## To be done:
Copy out the lines below word for word, leaving out the pictures.

## Lines taken from a collection:
▬▬▬
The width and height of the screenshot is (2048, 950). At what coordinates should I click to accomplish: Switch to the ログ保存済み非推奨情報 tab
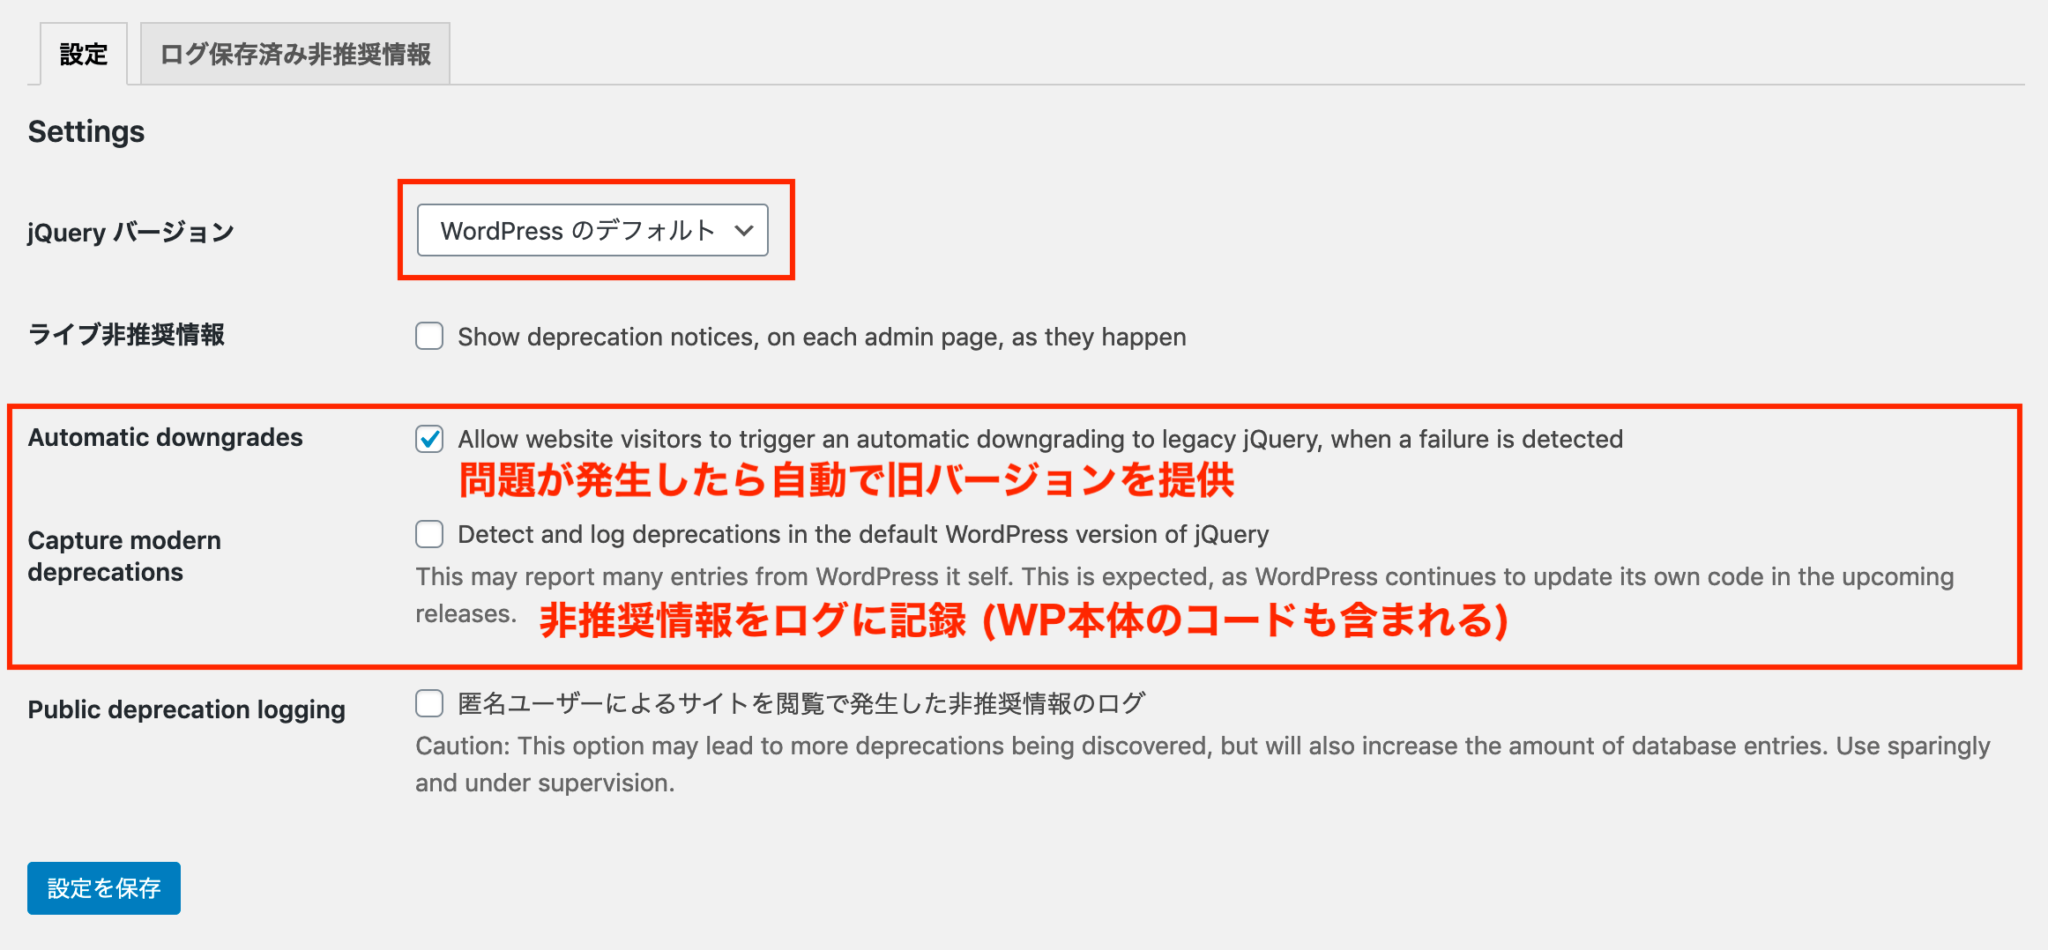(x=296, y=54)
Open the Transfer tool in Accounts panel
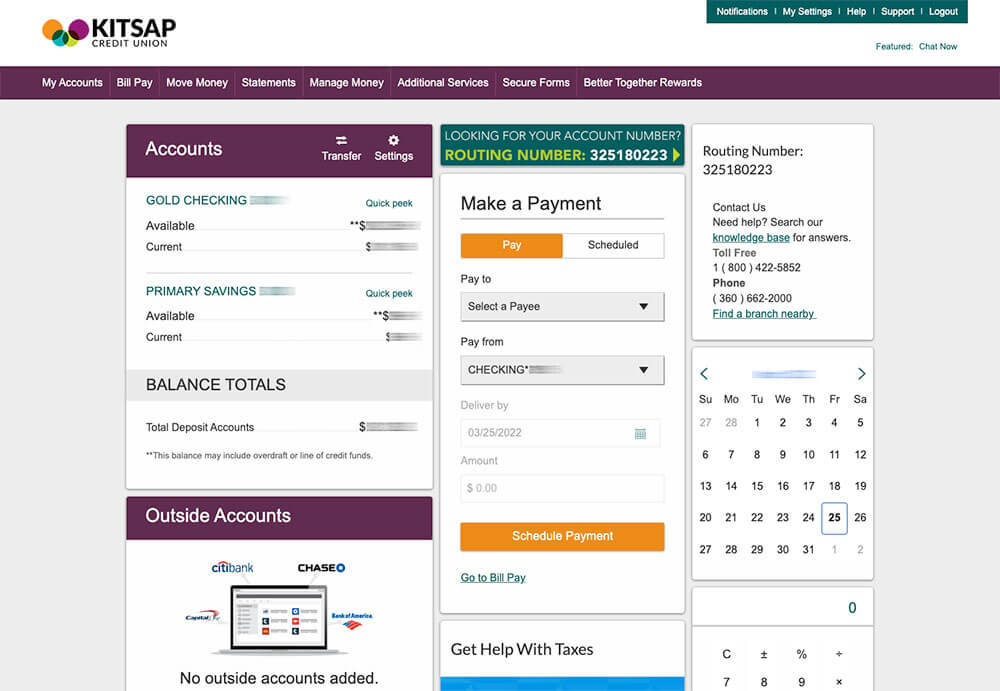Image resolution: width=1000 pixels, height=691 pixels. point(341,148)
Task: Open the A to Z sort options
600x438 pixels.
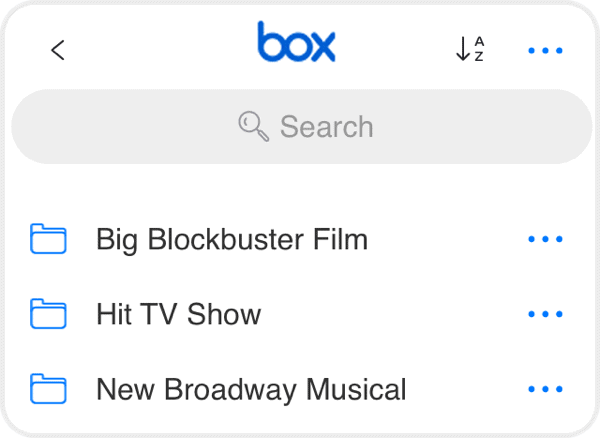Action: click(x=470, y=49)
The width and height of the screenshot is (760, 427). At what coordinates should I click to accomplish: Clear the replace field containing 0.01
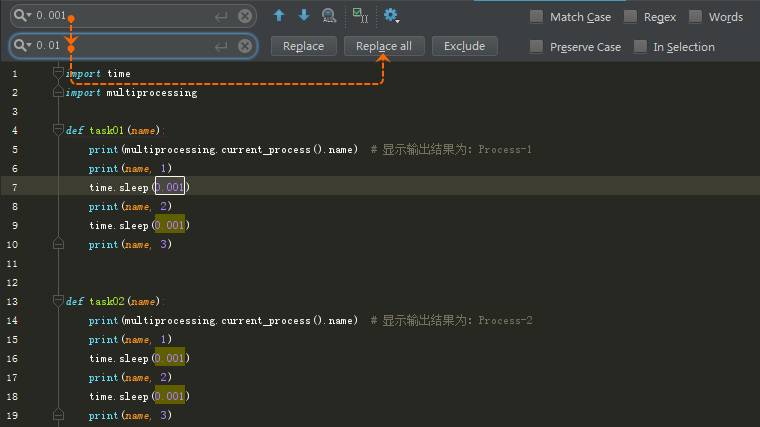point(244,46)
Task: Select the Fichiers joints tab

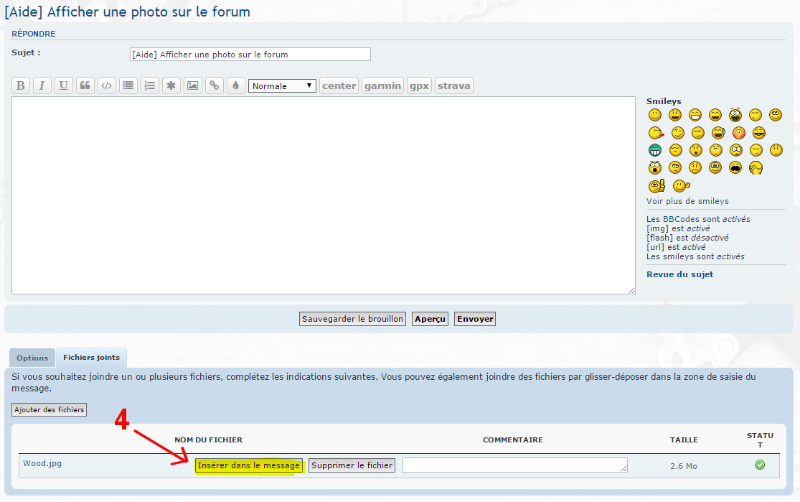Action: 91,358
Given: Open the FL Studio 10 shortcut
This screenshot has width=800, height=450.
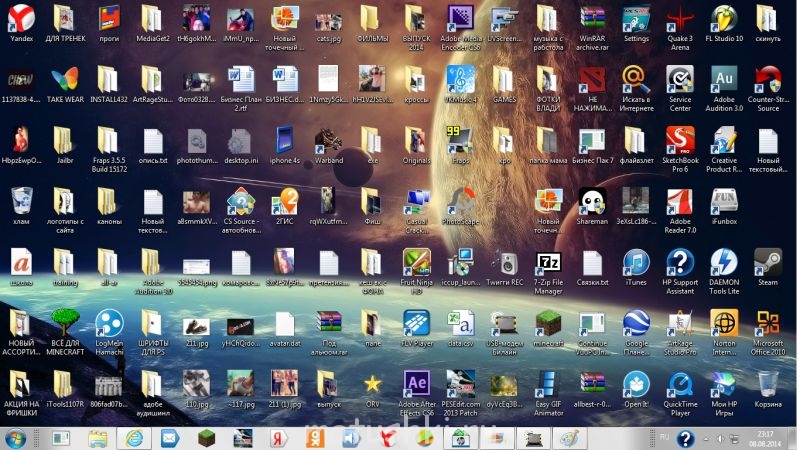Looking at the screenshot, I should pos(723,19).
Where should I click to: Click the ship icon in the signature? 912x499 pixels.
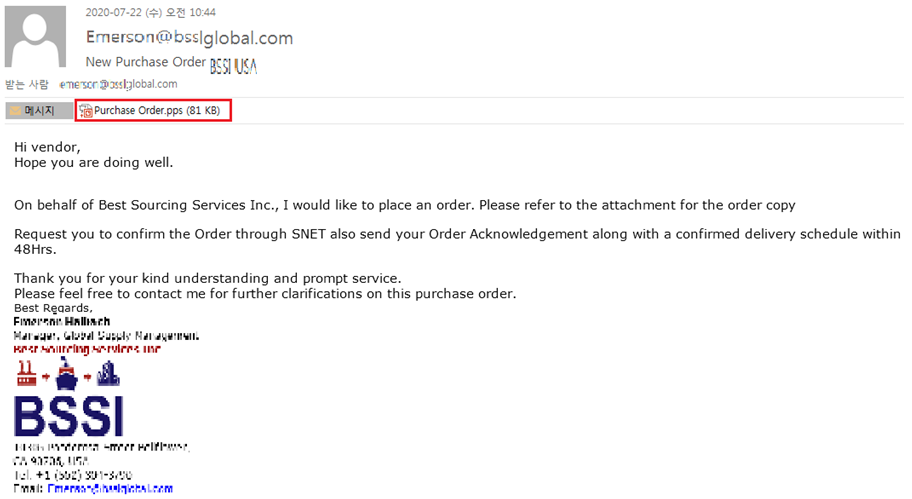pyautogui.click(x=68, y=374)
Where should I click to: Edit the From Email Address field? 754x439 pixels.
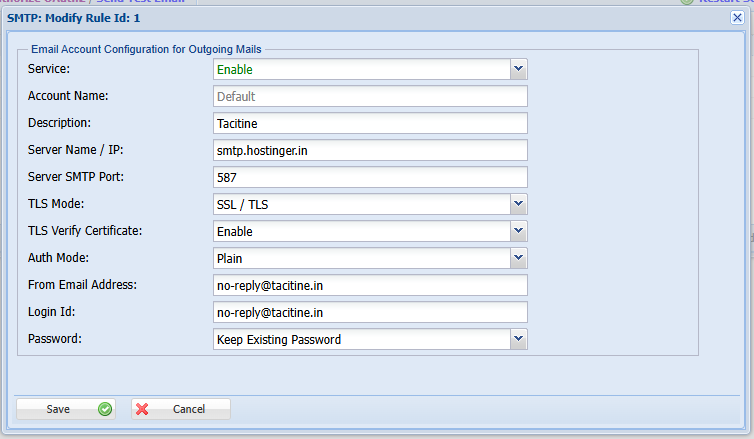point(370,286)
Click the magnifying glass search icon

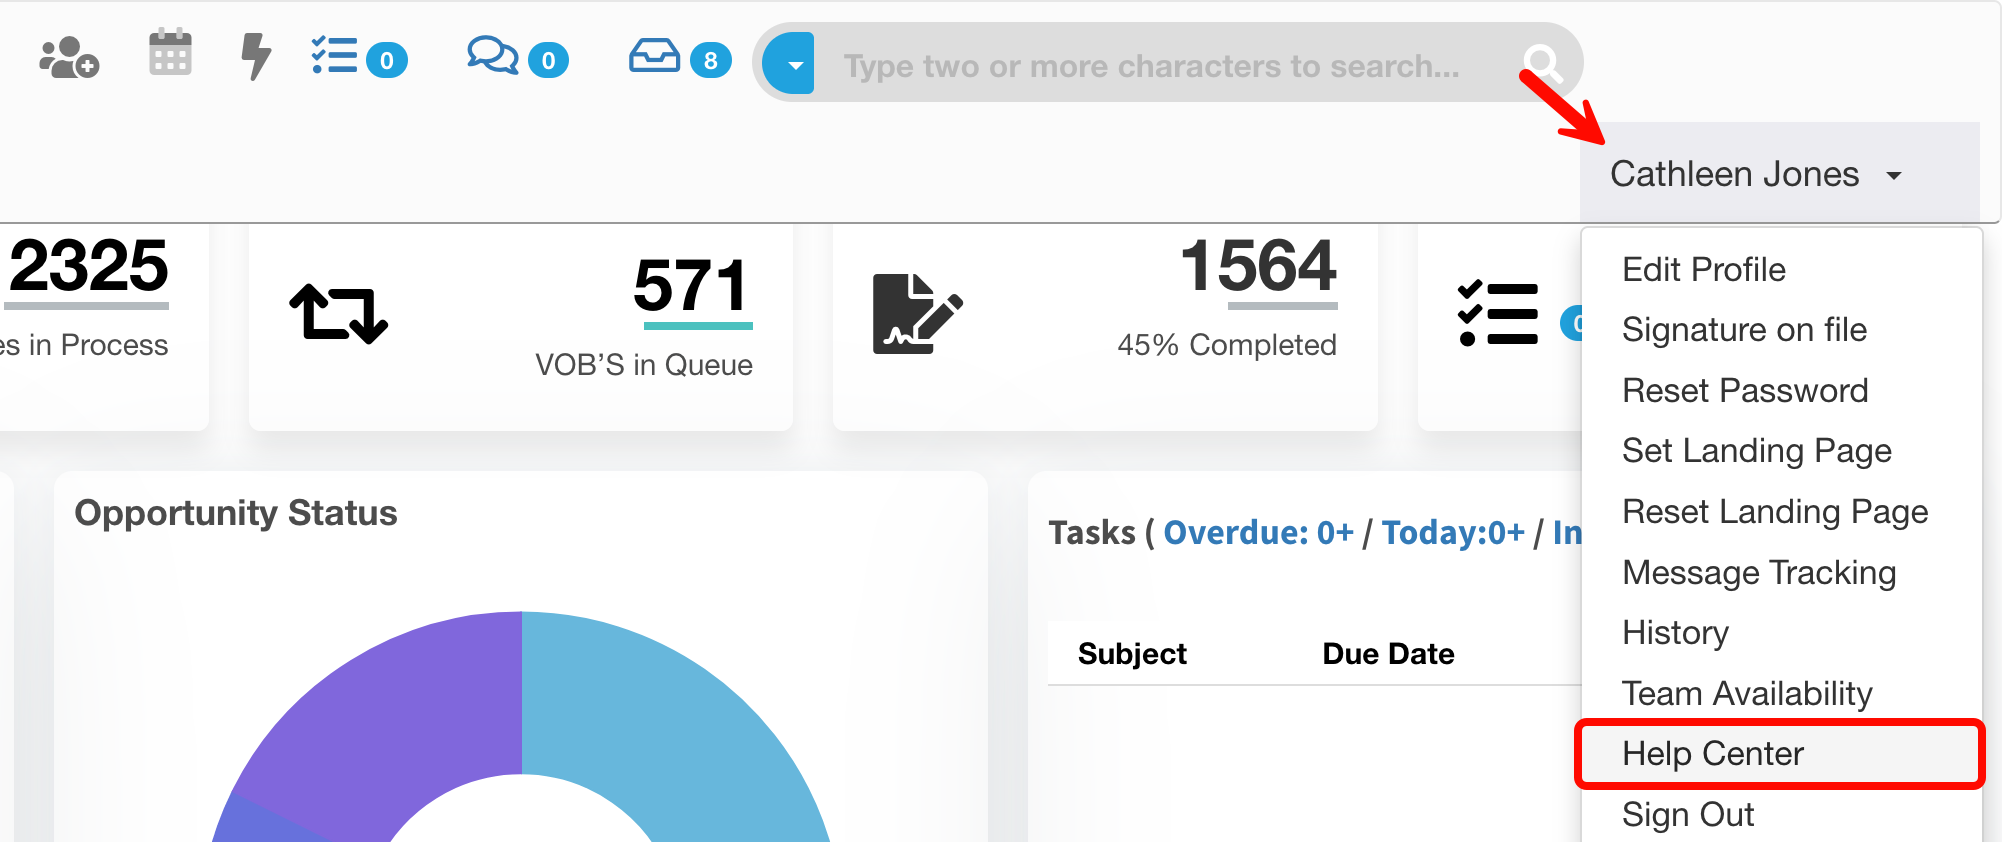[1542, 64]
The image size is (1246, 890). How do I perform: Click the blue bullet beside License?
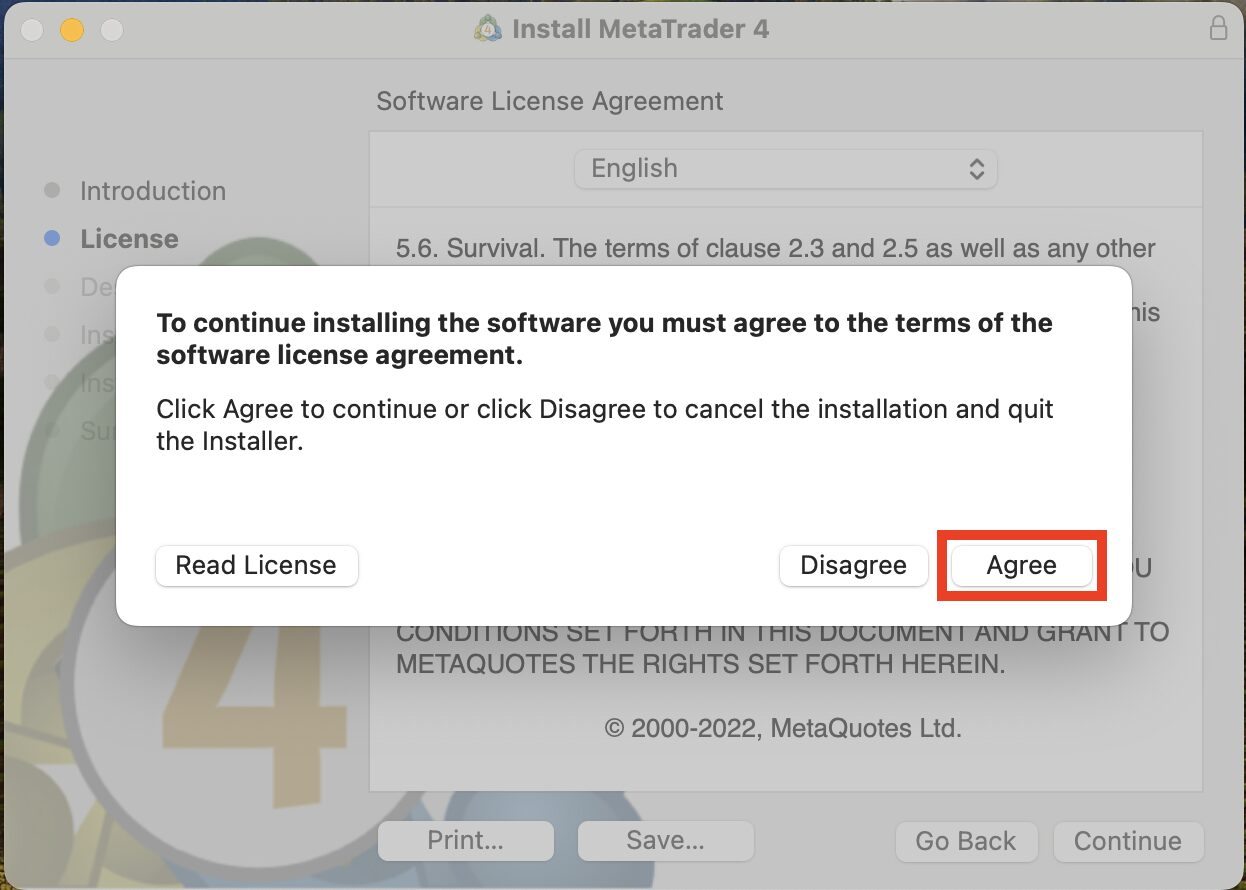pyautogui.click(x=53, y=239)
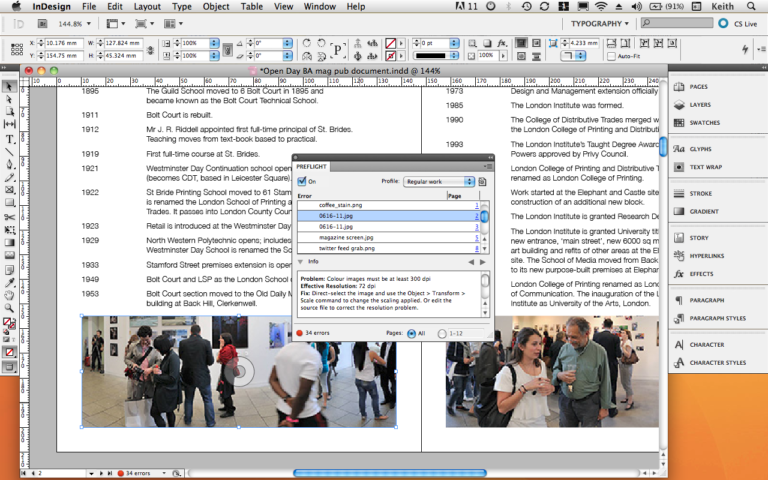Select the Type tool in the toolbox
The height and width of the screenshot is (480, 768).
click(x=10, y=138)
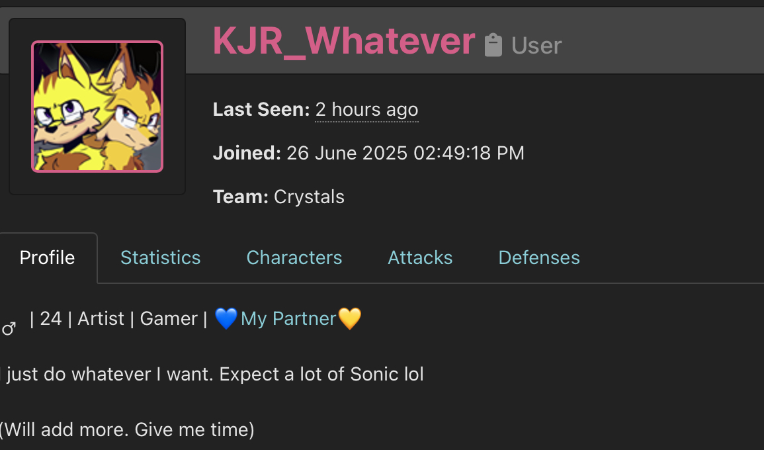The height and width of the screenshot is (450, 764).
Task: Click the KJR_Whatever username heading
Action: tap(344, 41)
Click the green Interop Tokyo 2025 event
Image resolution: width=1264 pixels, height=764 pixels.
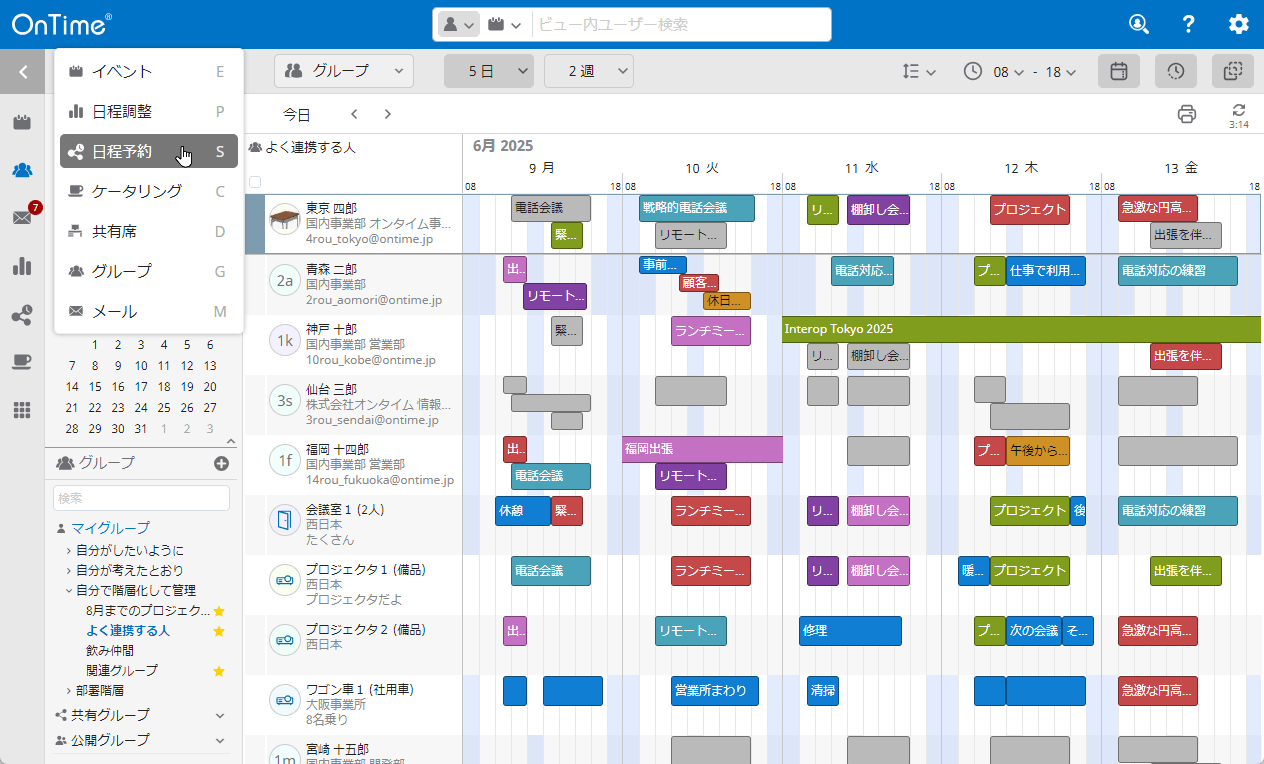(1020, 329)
▬▬▬
## Correct response:
The width and height of the screenshot is (2048, 950). At what coordinates should I click to accomplish: Switch to the ログ保存済み非推奨情報 tab
(x=296, y=54)
Open the Transfer tool in Accounts panel
Image resolution: width=1000 pixels, height=691 pixels. point(341,148)
Task: Open the A to Z sort options
600x438 pixels.
Action: click(x=470, y=49)
The width and height of the screenshot is (760, 427). At what coordinates should I click to accomplish: Clear the replace field containing 0.01
point(244,46)
Task: Select the Fichiers joints tab

Action: 91,358
Given: Open the FL Studio 10 shortcut
This screenshot has width=800, height=450.
Looking at the screenshot, I should pos(723,19).
Where should I click to: Click the ship icon in the signature? 912x499 pixels.
pyautogui.click(x=68, y=374)
Where should I click to: Edit the From Email Address field? 754x439 pixels.
point(370,286)
Click the magnifying glass search icon

[1542, 64]
The image size is (1246, 890). How do I perform: Click the blue bullet beside License?
pyautogui.click(x=53, y=239)
Select the Type tool in the toolbox
The height and width of the screenshot is (480, 768).
click(x=10, y=138)
The height and width of the screenshot is (450, 764).
Task: Click the KJR_Whatever username heading
Action: tap(344, 41)
Click the green Interop Tokyo 2025 event
Image resolution: width=1264 pixels, height=764 pixels.
(1020, 329)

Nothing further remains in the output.